- _EXTRACT PROVIDED_
----

With lockdowns and restrictions easing should see trading resume back to normal. The upcoming half year result will be interesting to see just how much the restrictions affected sales. I think the tough trading restrictions may present RPM with greater acquisition opportunity with some smaller businesses struggling, and in the long run be a benefit. However looking forward I am confident the sales momentum the company had will pick back up.

#Trading Update
stale
Added 3 years ago

RPM released a Q1 FY22 trading update today.

Headline numbers tout Rev growth of 60% to $15.0m on prior corresponding period in FY21. However, Quarter on quarter this is actually slightly down on Q4 FY21 which was Rev of $15.24m.

Gross profit was up 36.9% on Q1 FY21 to $4.04m. This was actually up quarter on quarter from $3.82m in Q4 FY21. So slightly better margins is a positive.

EBITDA was down 37.9% on Q1 FY21 to $0.92m (Q1 FY21 - $1.48m). This is a bigger drop from Q4 FY21 which was $1.78m EBITDA. The company flags this being mainly due to staff costs, warehousing and stocking expenses for 2 x new distribution centres that became operational on Oct 1. So I assume this to be a one off with EBITDA to bounce back next quarter.

----

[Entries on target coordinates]

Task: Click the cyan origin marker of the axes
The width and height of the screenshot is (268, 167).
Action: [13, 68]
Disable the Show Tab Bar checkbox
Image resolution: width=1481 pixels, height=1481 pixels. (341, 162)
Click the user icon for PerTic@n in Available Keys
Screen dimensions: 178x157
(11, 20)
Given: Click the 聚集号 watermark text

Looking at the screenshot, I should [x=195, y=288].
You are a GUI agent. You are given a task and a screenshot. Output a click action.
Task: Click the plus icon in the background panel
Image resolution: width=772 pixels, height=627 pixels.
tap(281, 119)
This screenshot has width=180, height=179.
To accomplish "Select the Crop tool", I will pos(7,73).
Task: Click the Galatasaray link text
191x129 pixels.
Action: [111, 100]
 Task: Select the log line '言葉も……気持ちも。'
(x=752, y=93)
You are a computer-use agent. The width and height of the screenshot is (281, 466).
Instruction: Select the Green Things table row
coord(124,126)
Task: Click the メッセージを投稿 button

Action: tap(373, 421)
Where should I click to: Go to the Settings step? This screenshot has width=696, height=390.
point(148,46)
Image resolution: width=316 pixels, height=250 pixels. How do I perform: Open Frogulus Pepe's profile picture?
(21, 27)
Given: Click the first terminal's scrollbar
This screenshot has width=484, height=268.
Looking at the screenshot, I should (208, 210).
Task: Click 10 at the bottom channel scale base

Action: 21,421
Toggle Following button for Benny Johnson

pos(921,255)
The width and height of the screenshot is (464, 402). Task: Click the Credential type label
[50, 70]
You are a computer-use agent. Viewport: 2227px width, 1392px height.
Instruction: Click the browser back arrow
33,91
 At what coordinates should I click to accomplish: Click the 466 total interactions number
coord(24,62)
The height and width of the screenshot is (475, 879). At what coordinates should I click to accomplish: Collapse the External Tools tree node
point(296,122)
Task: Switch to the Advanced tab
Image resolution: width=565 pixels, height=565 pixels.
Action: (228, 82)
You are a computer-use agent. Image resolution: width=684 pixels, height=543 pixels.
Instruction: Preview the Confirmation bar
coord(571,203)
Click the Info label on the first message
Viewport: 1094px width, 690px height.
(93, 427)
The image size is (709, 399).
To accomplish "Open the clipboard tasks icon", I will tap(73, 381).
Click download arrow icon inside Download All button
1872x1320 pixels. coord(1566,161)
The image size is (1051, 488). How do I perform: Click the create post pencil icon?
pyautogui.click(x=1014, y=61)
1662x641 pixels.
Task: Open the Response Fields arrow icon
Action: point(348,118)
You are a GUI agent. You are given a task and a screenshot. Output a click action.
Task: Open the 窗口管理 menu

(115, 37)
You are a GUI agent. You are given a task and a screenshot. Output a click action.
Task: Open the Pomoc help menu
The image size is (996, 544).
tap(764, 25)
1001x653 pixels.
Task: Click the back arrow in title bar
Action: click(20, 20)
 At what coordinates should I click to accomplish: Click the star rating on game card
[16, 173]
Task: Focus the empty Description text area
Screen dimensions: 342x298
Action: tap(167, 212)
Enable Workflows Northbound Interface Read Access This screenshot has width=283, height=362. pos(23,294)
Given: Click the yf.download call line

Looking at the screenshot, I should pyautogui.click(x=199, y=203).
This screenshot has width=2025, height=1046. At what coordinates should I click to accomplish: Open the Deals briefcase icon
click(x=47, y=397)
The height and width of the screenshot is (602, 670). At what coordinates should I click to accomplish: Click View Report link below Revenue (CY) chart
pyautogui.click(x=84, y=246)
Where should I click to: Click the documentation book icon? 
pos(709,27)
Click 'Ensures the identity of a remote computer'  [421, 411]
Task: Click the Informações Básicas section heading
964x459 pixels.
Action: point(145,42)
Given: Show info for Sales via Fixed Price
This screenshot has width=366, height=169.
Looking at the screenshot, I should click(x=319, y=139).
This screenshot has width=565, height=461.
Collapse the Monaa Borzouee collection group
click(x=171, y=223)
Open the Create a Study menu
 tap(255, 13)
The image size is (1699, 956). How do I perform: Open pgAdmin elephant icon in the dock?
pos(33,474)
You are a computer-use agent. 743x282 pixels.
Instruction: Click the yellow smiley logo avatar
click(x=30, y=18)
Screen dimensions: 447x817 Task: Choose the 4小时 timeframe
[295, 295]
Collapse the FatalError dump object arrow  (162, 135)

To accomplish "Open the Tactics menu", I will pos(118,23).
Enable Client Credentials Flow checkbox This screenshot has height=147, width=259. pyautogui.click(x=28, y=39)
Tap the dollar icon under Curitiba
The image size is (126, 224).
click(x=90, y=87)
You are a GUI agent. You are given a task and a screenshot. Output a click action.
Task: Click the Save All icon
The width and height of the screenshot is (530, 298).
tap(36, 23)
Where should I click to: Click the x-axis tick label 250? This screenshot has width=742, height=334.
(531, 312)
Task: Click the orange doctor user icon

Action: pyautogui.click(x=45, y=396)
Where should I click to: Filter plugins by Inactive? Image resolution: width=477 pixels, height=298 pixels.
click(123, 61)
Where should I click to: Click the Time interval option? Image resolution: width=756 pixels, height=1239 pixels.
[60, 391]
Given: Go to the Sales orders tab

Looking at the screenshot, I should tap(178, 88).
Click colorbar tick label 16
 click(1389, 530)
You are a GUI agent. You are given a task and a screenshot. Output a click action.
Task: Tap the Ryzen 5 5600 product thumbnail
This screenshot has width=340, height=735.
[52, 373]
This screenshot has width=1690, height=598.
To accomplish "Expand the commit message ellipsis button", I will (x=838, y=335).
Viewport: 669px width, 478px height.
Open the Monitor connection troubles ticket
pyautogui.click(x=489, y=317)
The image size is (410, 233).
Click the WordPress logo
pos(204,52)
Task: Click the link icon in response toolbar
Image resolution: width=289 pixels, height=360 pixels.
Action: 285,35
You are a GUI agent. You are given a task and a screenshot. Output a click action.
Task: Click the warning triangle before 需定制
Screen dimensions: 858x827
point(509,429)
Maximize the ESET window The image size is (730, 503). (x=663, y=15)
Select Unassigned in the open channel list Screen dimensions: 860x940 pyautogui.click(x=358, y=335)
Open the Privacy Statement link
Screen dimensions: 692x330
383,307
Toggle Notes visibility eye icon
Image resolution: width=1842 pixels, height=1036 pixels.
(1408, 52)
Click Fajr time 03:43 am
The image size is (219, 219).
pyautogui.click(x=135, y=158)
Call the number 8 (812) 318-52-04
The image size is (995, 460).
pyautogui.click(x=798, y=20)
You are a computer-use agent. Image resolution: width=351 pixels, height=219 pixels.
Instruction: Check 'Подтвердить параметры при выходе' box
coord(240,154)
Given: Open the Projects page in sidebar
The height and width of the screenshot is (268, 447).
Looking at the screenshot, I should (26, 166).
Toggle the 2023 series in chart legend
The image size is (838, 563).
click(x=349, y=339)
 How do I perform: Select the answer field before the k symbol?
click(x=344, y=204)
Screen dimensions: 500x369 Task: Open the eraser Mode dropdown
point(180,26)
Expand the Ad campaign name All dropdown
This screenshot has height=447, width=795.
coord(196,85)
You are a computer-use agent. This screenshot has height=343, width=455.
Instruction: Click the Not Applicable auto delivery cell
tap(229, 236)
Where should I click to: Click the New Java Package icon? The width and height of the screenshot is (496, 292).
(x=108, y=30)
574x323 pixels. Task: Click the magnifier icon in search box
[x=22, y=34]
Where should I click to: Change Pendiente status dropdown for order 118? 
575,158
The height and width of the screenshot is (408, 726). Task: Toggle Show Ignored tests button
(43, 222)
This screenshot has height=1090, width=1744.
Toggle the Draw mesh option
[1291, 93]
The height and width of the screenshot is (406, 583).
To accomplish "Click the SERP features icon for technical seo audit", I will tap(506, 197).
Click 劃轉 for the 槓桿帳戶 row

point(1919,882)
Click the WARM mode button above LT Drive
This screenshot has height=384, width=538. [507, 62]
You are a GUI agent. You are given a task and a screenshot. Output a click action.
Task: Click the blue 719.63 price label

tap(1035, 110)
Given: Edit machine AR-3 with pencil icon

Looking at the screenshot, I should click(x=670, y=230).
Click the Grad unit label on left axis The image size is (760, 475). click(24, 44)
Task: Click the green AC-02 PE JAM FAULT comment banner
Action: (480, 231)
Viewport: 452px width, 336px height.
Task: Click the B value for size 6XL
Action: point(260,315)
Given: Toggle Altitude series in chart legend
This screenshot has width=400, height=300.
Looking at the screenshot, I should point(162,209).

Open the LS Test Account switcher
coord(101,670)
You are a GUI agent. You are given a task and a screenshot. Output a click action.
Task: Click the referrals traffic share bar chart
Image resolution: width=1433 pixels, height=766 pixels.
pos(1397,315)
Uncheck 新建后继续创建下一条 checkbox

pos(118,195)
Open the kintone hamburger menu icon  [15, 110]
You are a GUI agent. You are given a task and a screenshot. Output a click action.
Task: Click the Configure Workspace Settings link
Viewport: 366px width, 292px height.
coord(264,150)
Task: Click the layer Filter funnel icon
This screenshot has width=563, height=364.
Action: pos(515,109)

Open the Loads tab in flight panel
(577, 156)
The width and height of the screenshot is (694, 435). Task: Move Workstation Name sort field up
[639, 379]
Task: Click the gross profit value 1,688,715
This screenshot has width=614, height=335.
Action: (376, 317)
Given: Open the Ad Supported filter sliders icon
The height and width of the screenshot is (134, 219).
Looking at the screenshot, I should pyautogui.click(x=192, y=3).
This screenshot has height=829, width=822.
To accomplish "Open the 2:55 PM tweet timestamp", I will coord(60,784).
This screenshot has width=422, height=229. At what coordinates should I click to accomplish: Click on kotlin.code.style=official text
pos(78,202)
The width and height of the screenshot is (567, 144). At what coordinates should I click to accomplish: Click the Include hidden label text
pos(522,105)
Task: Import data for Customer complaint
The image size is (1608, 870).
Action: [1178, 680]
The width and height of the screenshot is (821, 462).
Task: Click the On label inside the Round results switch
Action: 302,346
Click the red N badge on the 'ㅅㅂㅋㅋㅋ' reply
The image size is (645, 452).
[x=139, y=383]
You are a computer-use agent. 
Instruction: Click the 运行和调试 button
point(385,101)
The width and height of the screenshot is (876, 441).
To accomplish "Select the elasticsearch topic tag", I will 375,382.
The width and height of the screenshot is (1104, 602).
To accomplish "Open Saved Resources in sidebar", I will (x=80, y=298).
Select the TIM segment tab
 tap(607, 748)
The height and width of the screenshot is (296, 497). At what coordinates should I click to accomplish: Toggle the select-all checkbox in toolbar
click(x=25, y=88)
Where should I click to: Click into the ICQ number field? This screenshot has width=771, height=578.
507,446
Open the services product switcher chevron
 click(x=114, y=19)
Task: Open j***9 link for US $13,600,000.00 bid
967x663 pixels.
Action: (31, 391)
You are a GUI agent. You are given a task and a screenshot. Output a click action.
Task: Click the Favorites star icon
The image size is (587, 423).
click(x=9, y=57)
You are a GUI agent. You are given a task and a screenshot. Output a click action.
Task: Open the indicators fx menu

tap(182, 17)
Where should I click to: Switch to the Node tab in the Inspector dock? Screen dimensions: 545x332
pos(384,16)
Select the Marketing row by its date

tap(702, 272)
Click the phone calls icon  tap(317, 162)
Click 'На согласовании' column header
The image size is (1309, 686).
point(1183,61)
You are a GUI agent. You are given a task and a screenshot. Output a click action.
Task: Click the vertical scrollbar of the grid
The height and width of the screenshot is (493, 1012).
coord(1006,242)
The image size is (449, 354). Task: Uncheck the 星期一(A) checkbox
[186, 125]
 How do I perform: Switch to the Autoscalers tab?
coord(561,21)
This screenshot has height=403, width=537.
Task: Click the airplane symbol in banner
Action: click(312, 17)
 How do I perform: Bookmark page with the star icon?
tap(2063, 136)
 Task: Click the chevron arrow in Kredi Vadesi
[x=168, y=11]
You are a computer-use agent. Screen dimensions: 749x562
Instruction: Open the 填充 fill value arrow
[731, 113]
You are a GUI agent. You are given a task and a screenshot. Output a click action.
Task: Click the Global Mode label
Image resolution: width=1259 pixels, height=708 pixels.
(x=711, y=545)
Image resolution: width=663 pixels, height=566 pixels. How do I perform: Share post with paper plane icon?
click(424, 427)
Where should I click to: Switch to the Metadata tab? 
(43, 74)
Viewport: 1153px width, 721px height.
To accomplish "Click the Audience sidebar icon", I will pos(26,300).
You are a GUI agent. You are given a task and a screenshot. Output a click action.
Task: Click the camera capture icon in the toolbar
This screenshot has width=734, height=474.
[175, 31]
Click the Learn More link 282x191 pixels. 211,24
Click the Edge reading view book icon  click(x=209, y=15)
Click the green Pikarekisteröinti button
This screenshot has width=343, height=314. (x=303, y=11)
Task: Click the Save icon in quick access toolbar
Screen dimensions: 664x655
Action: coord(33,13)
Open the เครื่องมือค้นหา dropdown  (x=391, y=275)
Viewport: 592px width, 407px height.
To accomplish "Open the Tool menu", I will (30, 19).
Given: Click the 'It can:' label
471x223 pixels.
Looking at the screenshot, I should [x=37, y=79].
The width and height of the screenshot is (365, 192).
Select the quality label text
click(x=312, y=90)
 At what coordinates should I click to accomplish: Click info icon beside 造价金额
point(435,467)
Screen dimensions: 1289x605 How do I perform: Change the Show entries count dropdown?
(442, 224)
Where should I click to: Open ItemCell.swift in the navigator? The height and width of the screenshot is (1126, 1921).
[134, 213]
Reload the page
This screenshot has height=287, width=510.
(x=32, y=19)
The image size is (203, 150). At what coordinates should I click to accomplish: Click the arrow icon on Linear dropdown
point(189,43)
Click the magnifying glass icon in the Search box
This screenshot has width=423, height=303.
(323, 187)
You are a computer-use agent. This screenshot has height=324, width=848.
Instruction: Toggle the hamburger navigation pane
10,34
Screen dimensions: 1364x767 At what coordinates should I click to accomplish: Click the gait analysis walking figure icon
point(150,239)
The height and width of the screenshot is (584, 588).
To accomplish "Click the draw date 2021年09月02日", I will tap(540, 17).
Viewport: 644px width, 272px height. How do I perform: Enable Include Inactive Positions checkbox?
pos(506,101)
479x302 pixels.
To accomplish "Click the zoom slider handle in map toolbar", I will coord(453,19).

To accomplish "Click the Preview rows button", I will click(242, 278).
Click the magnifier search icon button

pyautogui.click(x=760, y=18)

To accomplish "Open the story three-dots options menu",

----

- _GOAL 1_
What Q1 FY22 revenue does the RPM trading update report, and by what percentage did it grow on the prior corresponding period?
- _GOAL 2_
Reproduce word for word the stretch of the RPM trading update from "Gross profit was" through "is a positive.".

- _RESPONSE 1_
Revenue was $15.0m, up 60% on the prior corresponding period in FY21.

- _RESPONSE 2_
Gross profit was up 36.9% on Q1 FY21 to $4.04m. This was actually up quarter on quarter from $3.82m in Q4 FY21. So slightly better margins is a positive.